--- start EXCERPT TO READ ---

# Guess who's coming to dinner? Try Asian Carp.



## Stinky_Pete (Mar 28, 2011)

You will be up to your eyeballs in Asian carp by 2016, or my name isn't Stinky Pete. 

Since the Mississippi over-ran it's banks [who'd-a-thunk-it] and liberated those poor, captive fish from their boring ponds, Asian carp have exploded on the underwater dating seen and begun to scare the bajeebees out of lake superior.

What does that have to do with us? well, it's like the old song - the thigh bone's connected to the - hip bone.

There are several straight shots for wayward, malcontented Asian carp to enter our sacred watershed and lay enough eggs to further change the landscape, er, seascape in a way that has not been witnessed since the asteroid that wiped out T-rex and crew. 

These fish regularly grow in excess of 100 lbs. and before you know it, we will be referring to the snakeheads as being "threatened."

No need to fret, they taste good, fight hard, and well, like April 15th, there ain't nothing going to stop it.


----------



## dudeondacouch (Apr 6, 2010)

I've been watching shows about these guys for a couple years.

The silver carp are the ones that jump into your boat, but some of the other species can get huge.

From what I've seen, they started their Illinois river invasion ca. 1995 and have taken over. I think your estimate of 2016 is a bit exaggerated, but it's only a matter of time. Comparing it to a planet-killing asteroid is also a little over the top. Nature has a way of evening things out, regardless of what we do, even though many people seem to think that the actions of humans have more than a miniscule impact on planet's ecosystem.


----------



## Stinky_Pete (Mar 28, 2011)

dudeondacouch said:


> I've been watching shows about these guys for a couple years.
> 
> The silver carp are the ones that jump into your boat, but some of the other species can get huge.
> 
> From what I've seen, they started their Illinois river invasion ca. 1995 and have taken over. I think your estimate of 2016 is a bit exaggerated, but it's only a matter of time. Comparing it to a planet-killing asteroid is also a little over the top. Nature has a way of evening things out, regardless of what we do, even though many people seem to think that the actions of humans have more than a miniscule impact on planet's ecosystem.


Thanks for dropping by Mr. Rolleyes!


----------



## dudeondacouch (Apr 6, 2010)

No problem.

I actually came for the hot waitresses, but a carp thread will have to do.


----------



## Stinky_Pete (Mar 28, 2011)

dudeondacouch said:


> No problem.
> 
> I actually came for the hot waitresses, but a carp thread will have to do.


LOL!

It took awhile for them to become established in the mid-west. Now that they have taken a firm hold, it won't be long. They are already in the Ohio and a couple of rivers in WV.

I for one welcome our new aquatic overlords.


----------



## catman (May 28, 2001)

Pete I'm 67 and with the grace of God I hope to get in another 15 or 20 yrs of fishing before I hit the rocking chair. I don't think I'll see any Asian Carp in our neck of the woods during that period.


----------



## Stinky_Pete (Mar 28, 2011)

--- end EXCERPT TO READ ---
--- start DATASET ---

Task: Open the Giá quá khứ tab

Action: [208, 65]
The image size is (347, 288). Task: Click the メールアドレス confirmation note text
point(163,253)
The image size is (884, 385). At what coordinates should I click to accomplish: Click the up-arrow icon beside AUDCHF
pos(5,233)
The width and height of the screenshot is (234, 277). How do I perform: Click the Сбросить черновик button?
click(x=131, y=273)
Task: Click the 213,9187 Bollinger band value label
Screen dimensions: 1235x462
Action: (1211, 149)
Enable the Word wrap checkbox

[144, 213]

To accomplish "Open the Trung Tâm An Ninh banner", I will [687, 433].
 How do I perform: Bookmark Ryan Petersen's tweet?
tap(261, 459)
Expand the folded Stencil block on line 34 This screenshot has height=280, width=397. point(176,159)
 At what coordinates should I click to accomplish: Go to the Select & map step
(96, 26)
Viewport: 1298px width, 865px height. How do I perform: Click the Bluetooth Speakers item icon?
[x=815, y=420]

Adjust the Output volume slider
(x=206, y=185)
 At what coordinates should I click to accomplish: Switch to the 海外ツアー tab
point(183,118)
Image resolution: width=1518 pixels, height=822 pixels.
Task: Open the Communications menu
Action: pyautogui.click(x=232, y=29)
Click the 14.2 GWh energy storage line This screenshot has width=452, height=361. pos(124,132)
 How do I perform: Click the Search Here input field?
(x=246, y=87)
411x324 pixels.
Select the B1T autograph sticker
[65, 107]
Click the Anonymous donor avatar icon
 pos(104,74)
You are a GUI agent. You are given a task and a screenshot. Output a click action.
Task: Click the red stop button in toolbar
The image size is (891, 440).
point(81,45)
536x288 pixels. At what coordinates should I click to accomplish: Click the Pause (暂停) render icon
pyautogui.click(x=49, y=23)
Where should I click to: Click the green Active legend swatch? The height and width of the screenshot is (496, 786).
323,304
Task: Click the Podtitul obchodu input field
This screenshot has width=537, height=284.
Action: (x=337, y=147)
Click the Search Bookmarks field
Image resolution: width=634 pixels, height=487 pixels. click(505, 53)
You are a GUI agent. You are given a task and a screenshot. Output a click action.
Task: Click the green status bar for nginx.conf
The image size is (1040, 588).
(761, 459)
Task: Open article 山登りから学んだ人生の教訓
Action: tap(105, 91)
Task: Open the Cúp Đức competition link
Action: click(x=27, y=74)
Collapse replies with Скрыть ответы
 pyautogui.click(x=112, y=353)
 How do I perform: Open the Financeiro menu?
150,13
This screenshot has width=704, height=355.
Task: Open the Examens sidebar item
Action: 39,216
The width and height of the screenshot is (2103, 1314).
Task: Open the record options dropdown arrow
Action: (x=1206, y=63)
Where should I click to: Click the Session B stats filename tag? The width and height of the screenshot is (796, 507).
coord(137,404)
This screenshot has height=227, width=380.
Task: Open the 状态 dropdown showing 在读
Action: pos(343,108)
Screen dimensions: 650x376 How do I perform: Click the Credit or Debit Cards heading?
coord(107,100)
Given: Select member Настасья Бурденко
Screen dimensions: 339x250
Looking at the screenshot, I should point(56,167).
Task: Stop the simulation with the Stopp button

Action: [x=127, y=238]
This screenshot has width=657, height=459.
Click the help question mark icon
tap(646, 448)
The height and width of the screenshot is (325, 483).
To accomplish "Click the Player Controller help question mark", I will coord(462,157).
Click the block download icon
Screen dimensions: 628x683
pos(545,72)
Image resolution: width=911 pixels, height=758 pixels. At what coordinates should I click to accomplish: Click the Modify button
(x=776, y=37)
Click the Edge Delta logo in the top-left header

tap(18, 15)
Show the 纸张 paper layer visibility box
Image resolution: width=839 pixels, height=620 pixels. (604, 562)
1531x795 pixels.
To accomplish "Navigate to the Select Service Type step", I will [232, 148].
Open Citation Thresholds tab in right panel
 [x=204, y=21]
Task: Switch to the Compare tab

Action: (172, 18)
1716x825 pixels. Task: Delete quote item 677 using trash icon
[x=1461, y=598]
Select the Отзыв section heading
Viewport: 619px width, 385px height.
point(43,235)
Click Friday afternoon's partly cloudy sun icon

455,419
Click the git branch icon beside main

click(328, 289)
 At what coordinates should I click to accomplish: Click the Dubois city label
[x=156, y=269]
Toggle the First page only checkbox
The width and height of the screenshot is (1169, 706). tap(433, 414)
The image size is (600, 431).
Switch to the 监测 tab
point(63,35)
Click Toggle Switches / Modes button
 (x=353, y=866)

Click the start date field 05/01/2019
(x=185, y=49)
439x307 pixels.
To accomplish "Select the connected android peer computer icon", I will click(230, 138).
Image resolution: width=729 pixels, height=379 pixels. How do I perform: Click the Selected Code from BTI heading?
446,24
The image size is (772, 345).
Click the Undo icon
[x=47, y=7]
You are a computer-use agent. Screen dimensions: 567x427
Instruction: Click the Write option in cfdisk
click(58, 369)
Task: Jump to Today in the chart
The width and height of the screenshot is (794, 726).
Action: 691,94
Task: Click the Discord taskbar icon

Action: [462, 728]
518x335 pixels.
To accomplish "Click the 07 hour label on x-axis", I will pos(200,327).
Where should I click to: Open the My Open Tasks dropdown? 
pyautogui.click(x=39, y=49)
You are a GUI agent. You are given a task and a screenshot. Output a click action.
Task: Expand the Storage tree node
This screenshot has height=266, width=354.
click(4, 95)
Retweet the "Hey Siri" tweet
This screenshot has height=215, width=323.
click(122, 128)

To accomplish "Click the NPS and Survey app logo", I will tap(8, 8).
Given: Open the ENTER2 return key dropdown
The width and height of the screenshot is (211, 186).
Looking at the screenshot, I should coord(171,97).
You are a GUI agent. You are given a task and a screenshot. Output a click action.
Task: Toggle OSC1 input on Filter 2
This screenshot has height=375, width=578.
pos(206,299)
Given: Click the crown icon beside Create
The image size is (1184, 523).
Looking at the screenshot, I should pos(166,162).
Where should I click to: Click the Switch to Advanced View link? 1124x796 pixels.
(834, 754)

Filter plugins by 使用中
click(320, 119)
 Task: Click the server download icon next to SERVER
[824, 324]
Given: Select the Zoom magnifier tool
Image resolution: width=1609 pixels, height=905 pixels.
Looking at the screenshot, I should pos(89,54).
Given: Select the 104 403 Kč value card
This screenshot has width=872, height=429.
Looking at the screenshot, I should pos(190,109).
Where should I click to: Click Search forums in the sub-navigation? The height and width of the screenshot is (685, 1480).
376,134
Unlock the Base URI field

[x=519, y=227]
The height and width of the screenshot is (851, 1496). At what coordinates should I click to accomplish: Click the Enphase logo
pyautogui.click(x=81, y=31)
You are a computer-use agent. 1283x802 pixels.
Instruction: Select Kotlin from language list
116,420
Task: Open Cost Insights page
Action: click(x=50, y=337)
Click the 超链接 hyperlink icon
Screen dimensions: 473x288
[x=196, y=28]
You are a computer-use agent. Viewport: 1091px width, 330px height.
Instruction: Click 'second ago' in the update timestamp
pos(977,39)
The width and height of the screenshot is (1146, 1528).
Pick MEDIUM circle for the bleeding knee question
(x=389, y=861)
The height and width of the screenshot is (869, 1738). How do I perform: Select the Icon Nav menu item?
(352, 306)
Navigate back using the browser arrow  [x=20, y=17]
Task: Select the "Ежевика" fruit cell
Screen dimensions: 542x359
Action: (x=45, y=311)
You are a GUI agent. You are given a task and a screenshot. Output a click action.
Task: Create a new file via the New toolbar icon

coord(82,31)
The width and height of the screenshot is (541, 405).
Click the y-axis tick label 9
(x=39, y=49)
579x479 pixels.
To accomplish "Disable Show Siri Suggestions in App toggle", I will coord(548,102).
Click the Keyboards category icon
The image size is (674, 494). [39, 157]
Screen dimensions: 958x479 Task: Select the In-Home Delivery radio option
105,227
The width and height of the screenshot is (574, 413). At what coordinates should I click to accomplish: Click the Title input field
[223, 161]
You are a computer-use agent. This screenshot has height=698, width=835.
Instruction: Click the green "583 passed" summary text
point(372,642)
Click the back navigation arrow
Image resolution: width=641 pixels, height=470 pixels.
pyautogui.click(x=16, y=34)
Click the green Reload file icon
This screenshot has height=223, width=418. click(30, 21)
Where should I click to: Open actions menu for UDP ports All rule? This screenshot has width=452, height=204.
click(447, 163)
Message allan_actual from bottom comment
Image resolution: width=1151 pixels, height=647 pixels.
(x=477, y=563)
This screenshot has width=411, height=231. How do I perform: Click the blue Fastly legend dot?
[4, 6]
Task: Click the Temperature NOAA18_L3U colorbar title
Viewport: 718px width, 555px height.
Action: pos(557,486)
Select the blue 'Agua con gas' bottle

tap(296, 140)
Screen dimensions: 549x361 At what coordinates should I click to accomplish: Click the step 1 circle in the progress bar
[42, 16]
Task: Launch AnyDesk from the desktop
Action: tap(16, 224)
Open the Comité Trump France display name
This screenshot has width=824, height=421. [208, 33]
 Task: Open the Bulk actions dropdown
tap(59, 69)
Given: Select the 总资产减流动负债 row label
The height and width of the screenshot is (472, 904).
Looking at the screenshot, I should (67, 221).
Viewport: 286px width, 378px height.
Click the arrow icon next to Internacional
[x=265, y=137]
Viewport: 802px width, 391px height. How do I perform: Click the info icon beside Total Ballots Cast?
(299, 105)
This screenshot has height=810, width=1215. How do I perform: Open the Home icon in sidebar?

--- end DATASET ---

THE EXERCISE => Repeat word for word the stretch of the Asian carp thread from "## catman (May" through "during that period.". The listing is separate from the Asian carp thread.

WORKED ANSWER =>
## catman (May 28, 2001)

Pete I'm 67 and with the grace of God I hope to get in another 15 or 20 yrs of fishing before I hit the rocking chair. I don't think I'll see any Asian Carp in our neck of the woods during that period.